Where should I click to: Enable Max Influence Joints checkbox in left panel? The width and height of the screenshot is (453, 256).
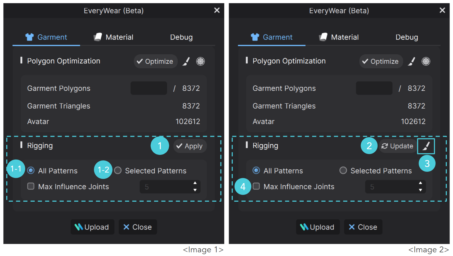(31, 186)
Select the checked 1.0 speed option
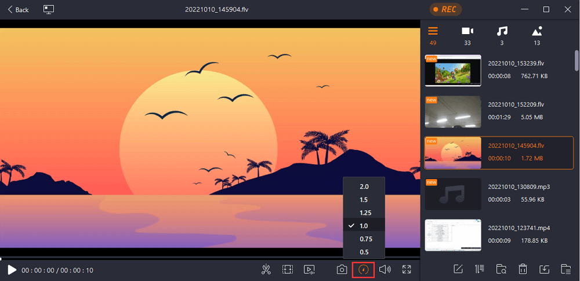 point(364,225)
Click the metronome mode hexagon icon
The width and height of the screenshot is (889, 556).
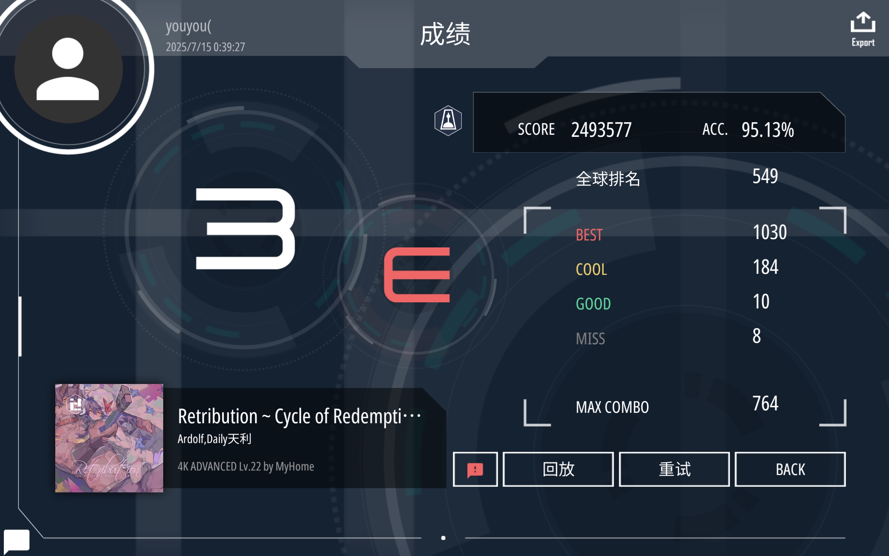click(448, 120)

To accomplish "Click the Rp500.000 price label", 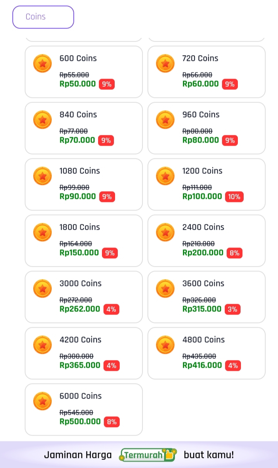I will click(80, 422).
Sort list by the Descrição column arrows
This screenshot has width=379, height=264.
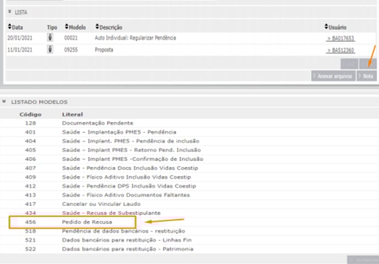coord(97,27)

——————————

- [WRITTEN PROBLEM]: Return everything from the line containing "Sort list by the Descrição column arrows" down to the end of the records, both ends included, repeated exactly. Leave the pictures out of your answer.

- [WORKED ANSWER]:
Sort list by the Descrição column arrows
This screenshot has width=379, height=264.
coord(97,27)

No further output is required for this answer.